DoD Study Urges OSS Adoption
Krishna Dagli writes to mention an Ars Technica article about the Open Technology Development road map, a report for the U.S. government advising the DoD on ways to integrate OSS into DoD policies. From the article: "The report argues that the standard practices associated with purchasing of physical goods are not adequate or fully applicable to software. According to the report, the DoD is 'limiting and restricting the ability of the market to compete for the provision of new and innovative solutions and capabilities' by 'treating DoD-developed software code as a physical good.' The report also points out that utilizing open source technology will force the commercial software industry to respond with greater agility and competitiveness."
.. that the U.S. Government can be both very insightful and astonishingly full of crap at the same time. How do these insightful people get their jobs? Or, perhaps a better question: How do they manage to keep them? They must have will-power on par with the likes of Superman himself to exist in that kind of environment.
Hexy - a strategy game for iPhone/iPod Touch
What if other projects adopt "no military" clauses like we've seen lately? This certainly has to be in the list of risks that the DoD will face.
Anyway, other than toolkits and general systems (a Linux based workstation to compile code on, use OpenOffice to write documents, and such) there's not going to be a lot of OSS that will be reusable for the developers since they will be writing software for missile guidance systems and interfacing to hardware not generally available to the public. Some GUI toolkits, maybe, and GCC, of course.
Plus, how will GPL's clauses about not having to release code for things you do on-site relate to the contractor/subcontractor relationships that are present in DoD projects and if parts are sold to other countries (like selling an F-16 to Israel, for example)?
I'm obviously not talking much about office productivity and listening to mp3s and stuff because I'm pretty sure that's not what the DoD is talking about here.
The DoD study made one critical error. They failed to take special interests* into account. Clearly this needs amending.**
* Proprietary Software Industry leaders and House, Senate and Predidential campaign donors.
** According to same special interests.
A feeling of having made the same mistake before: Deja Foobar
What do you mean by "new"?
seriously, I work for a DoD contractor, and the new regulations that are being put in place and that we have to follow states that the Army doesn't like freeware because "it is unsupported"(ie some General has lots of Microsoft stock, what am I being too cynical) So we have to put Red Hat Enterprise on all of our fully functioning Linux boxes(for my little group its about 35 servers or so) at about $600 a pop just because of this stupid regulation.....
If this job didn't pay well at an awesome location then I would quit tomorrow, but it turns out I am just a cheap whore...
The biggest problem with free and open source software in the DOD (and government in general) is the prevailing culture of "if it's free (gratis) is must be worthless." Imagine that a request is made for a system to allow collaboration for something. Two proposals come in. One is for a system using SharePoint/MSSQL/Oracle/tons of similar high priced software. The other is for Trac/Postgres/tons of free software. As a result of spending so little on licenses, the second comes in at half the price of the first. The second will be rejected almost out of hand and looked upon with suspicion, as free stuf can't possibly do the job as well as expensive stuff.

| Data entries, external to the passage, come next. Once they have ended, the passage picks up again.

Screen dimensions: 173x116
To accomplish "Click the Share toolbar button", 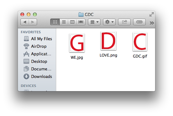I will click(124, 22).
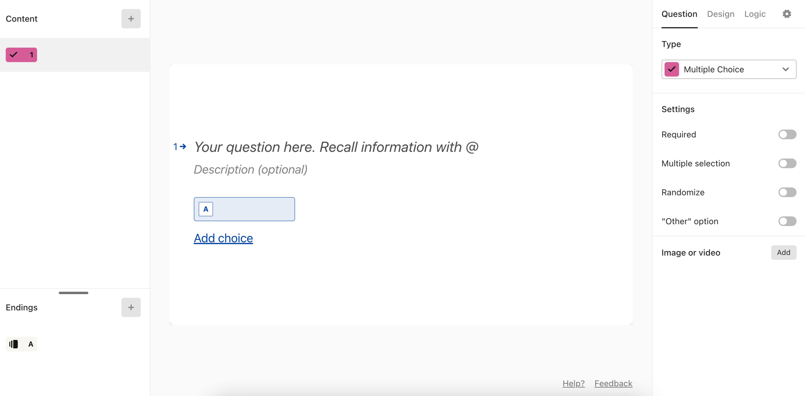
Task: Select the pink question 1 block
Action: [21, 55]
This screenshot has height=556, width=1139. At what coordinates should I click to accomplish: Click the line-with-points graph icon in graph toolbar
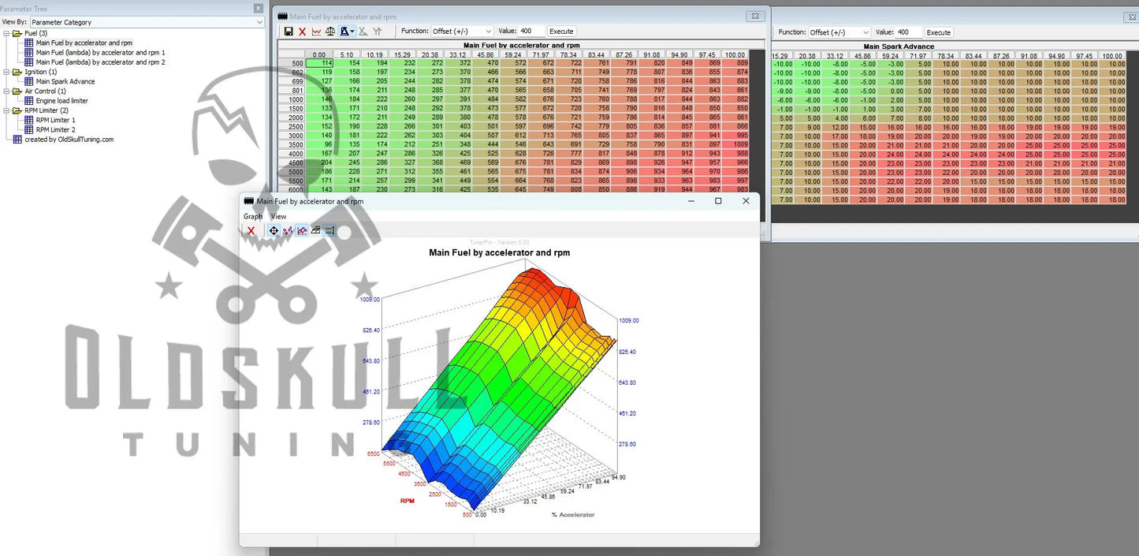pyautogui.click(x=288, y=230)
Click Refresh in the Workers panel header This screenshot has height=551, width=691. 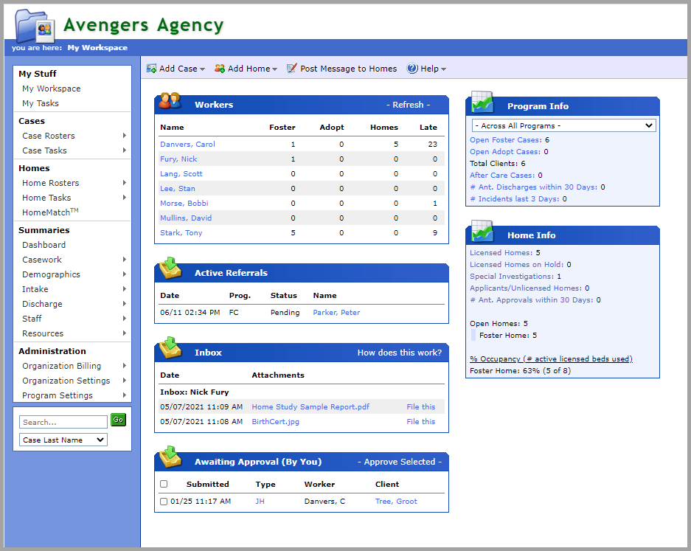[407, 104]
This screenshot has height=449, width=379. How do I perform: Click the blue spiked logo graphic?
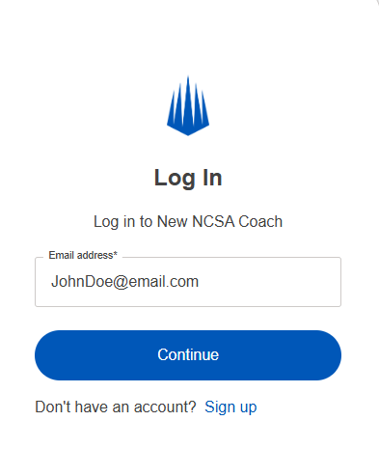point(188,105)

As we have see recently, and if history is a teacher we can count on the US Government to consider itself above the law. Do we really think that the Military will give a rats ass what us hippies think? GPL clause or not; they will use whatever the hell they want to.
"The price good men pay for indifference to public affairs is to be ruled by evil men." ~Plato (427-347 BC)
Clearly, militaries in law-abiding countries would abide by the terms of the licence, at least as much as any private company would. The army or navy are not above the law and you can sue them just like anyone else for copyright violation. But as you say you couldn't expect Hezbollah or North Korea to have any such qualms. In principle, if you write software that might have military uses, trying to exclude that in the licence is supporting one side against the other.